U.S. corporates refuse to get tempted by consumer-spending signal

posted in: Credit, Economy | 0

Non-defense capital goods ex aircraft, orders vs PCENon-residential fixed investment contributed 0.68 percent to the four-percent growth in U.S. gross domestic product in the second quarter.  A much larger 1.69 percent came from personal consumption expenditures.  Back in 1Q08, non-residential fixed investment peaked at $1.99tn, preceded by PCE one quarter earlier at $10.08tn.  By 2Q14, they surpassed those peaks by 4.1 percent and 8.2 percent, respectively ($2.08tn and $10.91tn).  In the current recovery, PCE’s share in nominal GDP has gone from 67.5 percent in 4Q07 to 68.6 percent in 2Q14, and non-residential fixed investment from 13.4 percent to 12.5 percent.  Increasingly, the economy is reliant on personal consumption more than on business investment.  The irony is, the longer this continues, the higher the risk that the balance sheets of consumers continue to stay stretched, or worse, deteriorate.  Yes, there has been some progress in balance-sheet repair, but not a whole lot.  Total liabilities of households and non-profit organizations peaked in 3Q08 at $14.58tn, and by 1Q14 dropped to $13.78tn.  Looks like progress, until one realizes that the liabilities doubled since 1Q00.  Hence the cautious U.S. corporates when it comes to willingness to press on the capital-spending accelerator.  This was the message delivered in the inaugural piece on this blog, back in April.  Nothing has changed in this respect.

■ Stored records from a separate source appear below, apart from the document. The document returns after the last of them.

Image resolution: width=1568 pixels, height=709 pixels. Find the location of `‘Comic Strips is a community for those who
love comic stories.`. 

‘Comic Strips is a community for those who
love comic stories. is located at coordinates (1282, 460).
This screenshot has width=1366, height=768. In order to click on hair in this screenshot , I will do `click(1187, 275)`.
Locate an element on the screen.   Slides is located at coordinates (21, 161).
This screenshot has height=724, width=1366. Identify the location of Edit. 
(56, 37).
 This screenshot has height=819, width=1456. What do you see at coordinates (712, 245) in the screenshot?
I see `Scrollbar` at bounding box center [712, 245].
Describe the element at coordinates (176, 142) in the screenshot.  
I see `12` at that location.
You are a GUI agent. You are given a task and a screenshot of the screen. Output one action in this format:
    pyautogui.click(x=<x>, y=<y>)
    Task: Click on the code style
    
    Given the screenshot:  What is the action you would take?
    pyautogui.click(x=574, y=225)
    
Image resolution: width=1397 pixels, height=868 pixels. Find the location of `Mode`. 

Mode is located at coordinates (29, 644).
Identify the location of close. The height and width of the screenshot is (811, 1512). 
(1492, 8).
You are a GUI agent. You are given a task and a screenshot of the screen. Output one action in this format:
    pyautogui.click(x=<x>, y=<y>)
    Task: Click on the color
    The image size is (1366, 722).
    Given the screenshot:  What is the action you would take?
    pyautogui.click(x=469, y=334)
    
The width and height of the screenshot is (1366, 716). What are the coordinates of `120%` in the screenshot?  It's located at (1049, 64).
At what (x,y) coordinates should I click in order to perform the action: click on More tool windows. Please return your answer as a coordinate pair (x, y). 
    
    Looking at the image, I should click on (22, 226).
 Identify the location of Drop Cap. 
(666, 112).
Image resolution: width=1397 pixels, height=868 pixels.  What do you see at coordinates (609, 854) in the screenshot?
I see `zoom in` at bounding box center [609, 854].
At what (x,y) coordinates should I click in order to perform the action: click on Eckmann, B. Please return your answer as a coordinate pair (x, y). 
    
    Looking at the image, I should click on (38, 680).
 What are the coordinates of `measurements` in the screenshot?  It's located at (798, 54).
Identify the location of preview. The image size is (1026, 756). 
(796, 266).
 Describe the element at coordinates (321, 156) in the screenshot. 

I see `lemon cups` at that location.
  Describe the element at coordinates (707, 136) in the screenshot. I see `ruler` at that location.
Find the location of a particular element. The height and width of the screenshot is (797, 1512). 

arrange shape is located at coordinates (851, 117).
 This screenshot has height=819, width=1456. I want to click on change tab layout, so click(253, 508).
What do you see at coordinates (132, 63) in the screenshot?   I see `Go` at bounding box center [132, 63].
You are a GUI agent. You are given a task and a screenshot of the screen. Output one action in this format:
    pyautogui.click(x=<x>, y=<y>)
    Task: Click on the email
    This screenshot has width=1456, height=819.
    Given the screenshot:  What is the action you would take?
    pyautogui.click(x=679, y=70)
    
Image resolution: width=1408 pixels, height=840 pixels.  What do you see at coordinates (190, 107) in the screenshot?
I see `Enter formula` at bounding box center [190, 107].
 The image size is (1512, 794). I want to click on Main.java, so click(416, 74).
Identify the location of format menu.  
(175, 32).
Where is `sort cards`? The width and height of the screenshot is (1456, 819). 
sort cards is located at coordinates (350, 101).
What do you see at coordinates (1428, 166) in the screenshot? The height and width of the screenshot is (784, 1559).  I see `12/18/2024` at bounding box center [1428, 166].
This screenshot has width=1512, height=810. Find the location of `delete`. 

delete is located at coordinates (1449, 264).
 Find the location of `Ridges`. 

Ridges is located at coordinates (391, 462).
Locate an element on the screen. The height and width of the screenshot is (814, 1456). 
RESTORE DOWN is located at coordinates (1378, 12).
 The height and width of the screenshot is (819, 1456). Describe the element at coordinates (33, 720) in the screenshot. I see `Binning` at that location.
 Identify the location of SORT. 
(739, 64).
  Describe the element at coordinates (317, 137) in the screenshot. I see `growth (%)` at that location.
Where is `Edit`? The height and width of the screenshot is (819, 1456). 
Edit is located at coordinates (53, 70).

Non-defense capital goods ex aircraft, orders vs inventoriesAs the chart above shows, in normal circumstances business capex and consumer spending tend to go together.  Since February, there has been a slight acceleration in year-over-year growth rate of consumer spending, which has yet to be fully reciprocated by business.  In Fact, of late they have gone in the opposite direction.  It is not like U.S. corporates lack the wherewithal.  Profits after tax (with inventory valuation and capital consumption adjustments) in 2013 were $1.63tn, versus $976bn in 2008.  The balance sheet is rich in cash, yet this is just one side of the coin.  The bigger issue is debt.  Total liabilities of non-financial corporates were $15.9tn in 1Q14, versus $12.9tn in 4Q09.  In an environment in which sales growth is lacking, more and more companies rely on financial engineering in order to boost the bottom line, and that means stock buybacks.  From a corporate treasurer’s perspective, real interest are zero, especially at the short end, and that is too good an opportunity to pass up.  Hence the accumulation of debt, which does not get invested in capital stock, rather spent on dividend payouts and stock buybacks.  This obviously gets reflected in orders for non-defense capital goods ex-aircraft, a proxy for business capital spending.  Year-over-year growth is in serious deceleration since March – from 7.89 percent to 1.89 percent in June.